━━━ Исследуемый текст ━━━
Николай Всеволодович весел и
спокоен. Пётр Степанович, всеобщий примиритель, беседует с Варварой Петровной.
И вдруг раздаётся истерический смех Лизы, которая смеялась «сначала тихо,
порывисто, но смех разрастался всё более, громче и явственнее». Болезненный
смех сменился объятиями, поцелуями, хохотом и плачем. Около Лизы с матерью
остановился Пётр Степанович и начал быстрый и весёлый разговор. И только в этот
момент Николай Всеволодович подходит к Дарье Павловне поздравить её.
Развитие сюжета романа
выходит на новый виток. Соотношение временных пластов определяет
пространственно-временную структуру этого произведения Ф.М. Достоевского.
Письма, полученные Петром Степановичем от отца с сообщением о женитьбе на
«чужих грехах, совершённых в Швейцарии», теперь призваны сыграть решающую роль
в ходе дальнейшего повествования. Очень важную деталь подчеркивает рассказчик.
Пётр Степанович, начав говорить про письма, «как бы испугался», из чего следует
вывод, что проболтался он осознанно, и «ещё пуще заторопился». Очевидно, что он
играл какую-то роль, – приходит к выводу рассказчик («какую – не знал я
тогда»), но роль была сыграна слишком грубовато.
━━━ Предоставленные записи ━━━
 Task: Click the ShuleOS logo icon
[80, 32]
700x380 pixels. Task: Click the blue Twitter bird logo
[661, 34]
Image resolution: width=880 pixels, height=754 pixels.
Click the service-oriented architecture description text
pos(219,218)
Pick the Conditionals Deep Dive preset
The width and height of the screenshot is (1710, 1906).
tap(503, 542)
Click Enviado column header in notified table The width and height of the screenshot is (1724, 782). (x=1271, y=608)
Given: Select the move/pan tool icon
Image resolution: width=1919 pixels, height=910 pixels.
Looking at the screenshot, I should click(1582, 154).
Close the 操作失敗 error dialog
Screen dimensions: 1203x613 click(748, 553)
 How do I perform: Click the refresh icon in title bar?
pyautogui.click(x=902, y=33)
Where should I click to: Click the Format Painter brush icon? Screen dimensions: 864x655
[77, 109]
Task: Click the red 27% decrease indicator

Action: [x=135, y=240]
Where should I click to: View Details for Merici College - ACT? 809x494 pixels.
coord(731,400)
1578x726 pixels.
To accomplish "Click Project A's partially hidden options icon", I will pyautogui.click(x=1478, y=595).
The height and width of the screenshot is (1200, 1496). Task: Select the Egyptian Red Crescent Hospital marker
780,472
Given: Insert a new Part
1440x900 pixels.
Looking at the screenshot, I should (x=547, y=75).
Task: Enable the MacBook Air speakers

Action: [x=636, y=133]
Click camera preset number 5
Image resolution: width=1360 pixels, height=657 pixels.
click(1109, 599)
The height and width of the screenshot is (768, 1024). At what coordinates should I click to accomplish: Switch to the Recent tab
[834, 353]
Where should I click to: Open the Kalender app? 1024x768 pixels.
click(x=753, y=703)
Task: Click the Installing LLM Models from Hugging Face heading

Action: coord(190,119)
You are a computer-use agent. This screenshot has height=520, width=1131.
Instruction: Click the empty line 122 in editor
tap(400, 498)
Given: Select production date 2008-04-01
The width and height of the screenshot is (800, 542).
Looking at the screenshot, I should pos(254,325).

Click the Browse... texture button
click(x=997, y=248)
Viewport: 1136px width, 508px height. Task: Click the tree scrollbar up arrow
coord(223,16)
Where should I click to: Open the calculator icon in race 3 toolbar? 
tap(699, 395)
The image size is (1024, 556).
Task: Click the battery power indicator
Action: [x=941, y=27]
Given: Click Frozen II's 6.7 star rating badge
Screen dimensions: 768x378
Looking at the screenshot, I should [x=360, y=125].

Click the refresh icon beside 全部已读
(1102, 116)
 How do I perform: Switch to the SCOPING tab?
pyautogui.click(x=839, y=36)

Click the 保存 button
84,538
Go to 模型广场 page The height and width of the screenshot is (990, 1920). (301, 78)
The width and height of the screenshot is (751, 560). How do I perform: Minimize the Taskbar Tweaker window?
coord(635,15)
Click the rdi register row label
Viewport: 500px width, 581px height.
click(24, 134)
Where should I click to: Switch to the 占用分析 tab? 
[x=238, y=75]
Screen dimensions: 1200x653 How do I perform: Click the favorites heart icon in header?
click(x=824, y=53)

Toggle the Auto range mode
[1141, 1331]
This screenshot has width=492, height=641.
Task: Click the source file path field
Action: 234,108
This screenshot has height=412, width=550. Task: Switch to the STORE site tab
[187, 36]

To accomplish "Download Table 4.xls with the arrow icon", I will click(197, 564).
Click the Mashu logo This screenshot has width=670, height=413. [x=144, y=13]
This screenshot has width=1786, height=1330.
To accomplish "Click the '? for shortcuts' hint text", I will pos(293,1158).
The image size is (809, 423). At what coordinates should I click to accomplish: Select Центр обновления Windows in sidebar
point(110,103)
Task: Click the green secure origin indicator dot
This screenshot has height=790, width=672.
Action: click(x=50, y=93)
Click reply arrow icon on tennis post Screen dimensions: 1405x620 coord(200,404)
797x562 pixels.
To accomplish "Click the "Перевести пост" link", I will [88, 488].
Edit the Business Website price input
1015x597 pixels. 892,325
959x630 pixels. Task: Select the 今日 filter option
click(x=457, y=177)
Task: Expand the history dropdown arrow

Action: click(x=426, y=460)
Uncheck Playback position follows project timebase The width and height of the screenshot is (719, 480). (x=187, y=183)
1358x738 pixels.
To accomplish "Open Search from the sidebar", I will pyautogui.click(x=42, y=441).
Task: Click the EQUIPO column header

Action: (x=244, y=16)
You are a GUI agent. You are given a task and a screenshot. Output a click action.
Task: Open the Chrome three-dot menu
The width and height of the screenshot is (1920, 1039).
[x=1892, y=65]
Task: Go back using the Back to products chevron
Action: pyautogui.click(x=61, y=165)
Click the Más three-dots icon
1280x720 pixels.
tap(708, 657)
━━━
О задании:
Перечислите всех персонажей, которых текст о романе Ф.М. Достоевского называет по имени и отчеству.

Поле ответа:
Николай Всеволодович, Пётр Степанович, Варвара Петровна, Дарья Павловна.